*Problem requirements*
Please show all lines of the records that include "filter".

[Saved data entries]

::::

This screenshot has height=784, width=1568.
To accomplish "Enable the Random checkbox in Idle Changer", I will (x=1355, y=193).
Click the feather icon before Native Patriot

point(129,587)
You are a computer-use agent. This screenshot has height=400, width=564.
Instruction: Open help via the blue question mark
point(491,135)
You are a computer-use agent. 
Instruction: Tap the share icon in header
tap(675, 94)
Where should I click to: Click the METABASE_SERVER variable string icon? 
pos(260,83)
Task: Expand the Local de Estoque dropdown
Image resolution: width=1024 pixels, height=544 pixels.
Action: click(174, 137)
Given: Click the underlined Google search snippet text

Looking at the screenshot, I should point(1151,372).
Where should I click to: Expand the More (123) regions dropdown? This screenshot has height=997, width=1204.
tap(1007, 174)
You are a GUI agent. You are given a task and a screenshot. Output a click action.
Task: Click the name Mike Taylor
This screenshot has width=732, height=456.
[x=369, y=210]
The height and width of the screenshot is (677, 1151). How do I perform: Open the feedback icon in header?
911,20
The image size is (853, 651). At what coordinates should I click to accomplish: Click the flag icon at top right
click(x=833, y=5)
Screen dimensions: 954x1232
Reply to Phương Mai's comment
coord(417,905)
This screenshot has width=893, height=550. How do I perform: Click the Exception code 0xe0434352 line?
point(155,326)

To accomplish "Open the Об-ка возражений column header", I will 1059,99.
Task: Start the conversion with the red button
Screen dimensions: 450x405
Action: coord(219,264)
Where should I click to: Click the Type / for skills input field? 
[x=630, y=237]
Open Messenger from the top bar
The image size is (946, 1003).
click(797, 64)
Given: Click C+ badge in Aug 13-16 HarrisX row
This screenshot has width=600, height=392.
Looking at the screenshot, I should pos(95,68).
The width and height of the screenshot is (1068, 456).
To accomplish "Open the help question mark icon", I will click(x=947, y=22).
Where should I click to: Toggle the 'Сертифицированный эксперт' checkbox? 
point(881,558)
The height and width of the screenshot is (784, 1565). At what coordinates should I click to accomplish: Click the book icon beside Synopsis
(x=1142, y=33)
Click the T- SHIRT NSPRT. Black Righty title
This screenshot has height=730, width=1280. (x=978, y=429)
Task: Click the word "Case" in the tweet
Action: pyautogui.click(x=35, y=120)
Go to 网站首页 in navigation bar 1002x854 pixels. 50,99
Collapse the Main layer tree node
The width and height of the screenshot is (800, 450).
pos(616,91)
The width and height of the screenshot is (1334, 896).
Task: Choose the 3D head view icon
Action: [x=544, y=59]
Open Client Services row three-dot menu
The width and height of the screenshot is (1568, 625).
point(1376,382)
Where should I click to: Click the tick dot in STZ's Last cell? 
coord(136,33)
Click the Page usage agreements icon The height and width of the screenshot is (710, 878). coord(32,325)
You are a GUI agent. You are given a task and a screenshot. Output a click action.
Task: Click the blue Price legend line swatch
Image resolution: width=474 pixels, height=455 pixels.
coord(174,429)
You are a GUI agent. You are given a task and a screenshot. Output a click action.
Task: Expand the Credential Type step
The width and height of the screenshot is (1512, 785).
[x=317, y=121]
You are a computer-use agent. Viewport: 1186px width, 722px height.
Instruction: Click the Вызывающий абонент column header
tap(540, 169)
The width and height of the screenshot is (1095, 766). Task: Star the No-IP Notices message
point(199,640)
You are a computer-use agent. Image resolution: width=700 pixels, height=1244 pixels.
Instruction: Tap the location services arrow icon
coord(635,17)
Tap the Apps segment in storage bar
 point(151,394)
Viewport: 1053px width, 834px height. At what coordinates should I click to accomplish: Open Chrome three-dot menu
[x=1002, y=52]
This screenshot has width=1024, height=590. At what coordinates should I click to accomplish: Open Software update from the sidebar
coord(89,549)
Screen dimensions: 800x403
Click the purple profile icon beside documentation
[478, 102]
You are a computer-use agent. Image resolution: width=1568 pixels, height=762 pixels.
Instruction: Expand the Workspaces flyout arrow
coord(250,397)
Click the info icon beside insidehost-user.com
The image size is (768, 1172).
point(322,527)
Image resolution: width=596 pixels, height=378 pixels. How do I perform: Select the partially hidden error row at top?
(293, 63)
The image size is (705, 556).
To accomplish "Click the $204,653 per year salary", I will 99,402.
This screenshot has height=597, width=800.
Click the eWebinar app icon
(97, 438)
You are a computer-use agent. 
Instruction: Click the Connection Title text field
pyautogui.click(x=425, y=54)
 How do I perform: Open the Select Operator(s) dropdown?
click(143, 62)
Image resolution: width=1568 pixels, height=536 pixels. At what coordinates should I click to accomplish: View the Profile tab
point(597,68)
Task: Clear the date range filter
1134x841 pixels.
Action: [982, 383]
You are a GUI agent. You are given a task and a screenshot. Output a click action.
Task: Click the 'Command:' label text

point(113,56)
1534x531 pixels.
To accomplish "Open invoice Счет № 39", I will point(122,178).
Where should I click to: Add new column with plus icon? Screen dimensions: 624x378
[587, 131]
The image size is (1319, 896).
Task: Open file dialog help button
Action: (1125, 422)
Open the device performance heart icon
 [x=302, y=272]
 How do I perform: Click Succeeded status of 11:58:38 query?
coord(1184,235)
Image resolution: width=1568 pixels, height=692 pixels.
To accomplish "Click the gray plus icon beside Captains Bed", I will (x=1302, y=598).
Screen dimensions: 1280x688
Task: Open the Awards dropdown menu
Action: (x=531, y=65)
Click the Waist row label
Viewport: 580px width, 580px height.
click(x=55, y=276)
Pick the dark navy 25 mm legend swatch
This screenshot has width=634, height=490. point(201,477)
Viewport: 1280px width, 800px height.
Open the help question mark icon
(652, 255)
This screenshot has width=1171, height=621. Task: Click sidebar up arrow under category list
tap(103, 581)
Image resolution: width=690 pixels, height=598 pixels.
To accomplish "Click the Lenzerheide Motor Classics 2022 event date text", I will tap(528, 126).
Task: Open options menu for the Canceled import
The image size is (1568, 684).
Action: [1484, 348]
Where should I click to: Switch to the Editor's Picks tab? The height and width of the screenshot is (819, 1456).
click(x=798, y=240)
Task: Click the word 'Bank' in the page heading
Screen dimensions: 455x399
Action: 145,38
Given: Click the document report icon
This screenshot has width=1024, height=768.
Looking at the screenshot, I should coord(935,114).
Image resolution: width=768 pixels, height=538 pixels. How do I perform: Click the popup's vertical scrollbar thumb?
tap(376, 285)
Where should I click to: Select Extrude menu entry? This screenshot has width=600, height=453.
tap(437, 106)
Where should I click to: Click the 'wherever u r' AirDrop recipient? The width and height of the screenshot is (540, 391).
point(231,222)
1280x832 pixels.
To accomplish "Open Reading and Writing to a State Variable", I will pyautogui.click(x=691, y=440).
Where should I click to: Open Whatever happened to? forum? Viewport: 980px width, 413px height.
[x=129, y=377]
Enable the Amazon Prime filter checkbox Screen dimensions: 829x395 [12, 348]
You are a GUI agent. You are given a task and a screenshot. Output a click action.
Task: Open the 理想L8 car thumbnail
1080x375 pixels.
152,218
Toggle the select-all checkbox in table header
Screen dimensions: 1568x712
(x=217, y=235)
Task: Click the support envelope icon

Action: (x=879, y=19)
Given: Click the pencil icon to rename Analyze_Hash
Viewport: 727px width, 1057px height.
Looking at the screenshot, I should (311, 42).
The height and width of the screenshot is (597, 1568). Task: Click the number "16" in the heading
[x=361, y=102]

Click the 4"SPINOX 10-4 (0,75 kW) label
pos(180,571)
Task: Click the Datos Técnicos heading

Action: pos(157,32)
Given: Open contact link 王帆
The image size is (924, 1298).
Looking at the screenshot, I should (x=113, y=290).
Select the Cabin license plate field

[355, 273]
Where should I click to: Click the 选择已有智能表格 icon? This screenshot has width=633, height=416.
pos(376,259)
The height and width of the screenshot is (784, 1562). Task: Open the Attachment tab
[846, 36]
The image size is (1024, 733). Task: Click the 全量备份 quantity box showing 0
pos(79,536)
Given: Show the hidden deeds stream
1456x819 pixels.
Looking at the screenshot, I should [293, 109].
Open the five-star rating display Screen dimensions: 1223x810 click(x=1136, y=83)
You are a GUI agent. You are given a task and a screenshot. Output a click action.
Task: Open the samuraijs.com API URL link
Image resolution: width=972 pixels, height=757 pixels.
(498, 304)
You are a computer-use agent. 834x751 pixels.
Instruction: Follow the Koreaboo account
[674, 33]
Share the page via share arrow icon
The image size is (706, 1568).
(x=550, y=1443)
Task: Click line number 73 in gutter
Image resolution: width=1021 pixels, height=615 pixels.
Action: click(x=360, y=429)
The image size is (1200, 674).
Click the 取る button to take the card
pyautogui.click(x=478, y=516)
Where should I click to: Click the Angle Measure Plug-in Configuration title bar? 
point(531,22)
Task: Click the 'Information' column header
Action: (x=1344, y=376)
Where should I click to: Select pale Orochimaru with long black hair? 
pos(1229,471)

::::

*Written response*
Task: Clear the date range filter
Enable the Amazon Prime filter checkbox Screen dimensions: 829x395 [12, 348]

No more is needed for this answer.